Tym razem o niezwykłym kanionie
Wadi Mujib. Miałem już wielokrotnie okazję uprawiać kanyoning (kanyoneering), czy to ostatniej zimy na Dominikanie (Damajagua Falls), na Filipinach na Kawasan Falls (skoki z wodospadu z kilkunastu metrów), miałem okazję również w kanionach typu wadi (rzekach okresowych) z niesamowitym Kanionem Węża w Omanie na czele. Nie spodziewałem się więc niczego nowego dla mnie, niczego zaskakującego adrenalinowo.

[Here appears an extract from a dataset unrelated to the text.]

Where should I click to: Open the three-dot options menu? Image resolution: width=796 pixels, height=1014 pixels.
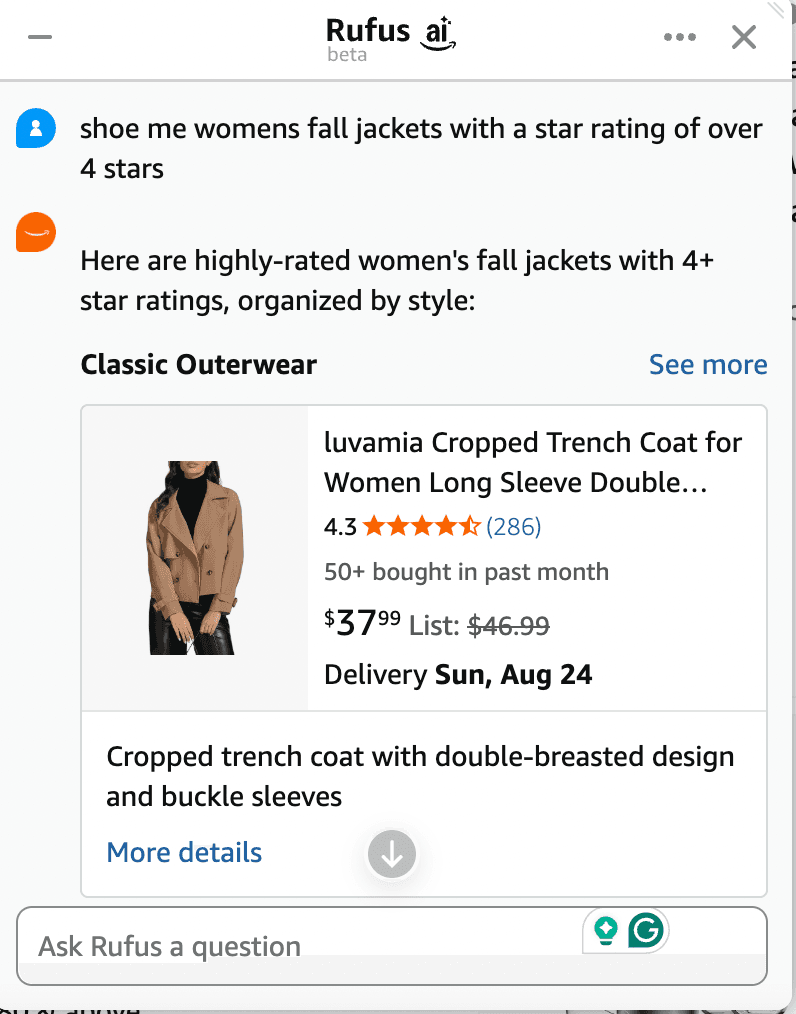coord(681,36)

I w sumie nic nowego nie dostałem ...
Nie zmienia to jednak faktu, że warto w trakcie jordańskich wojaży odwiedzić ten niesamowity kanion. Poprzedzierać się po pas w wodzie jego szczelinami, powdrapywać na półki skalne i wodospady, bo to miejsce niezwykle urodziwe przyrodniczo, z wysokimi skałami wokół, ograniczoną ilością światła wpadającą doń, mieniącego się pomarańczami i brązami w zależności od owej ilości światła. Aspekt przyrodniczy zdecydowanie góruje tu nad adrenalinowym, sprawiając że jest to miejsce przyjazne w zasadzie każdemu turyście odwiedzającemu Jordanię ...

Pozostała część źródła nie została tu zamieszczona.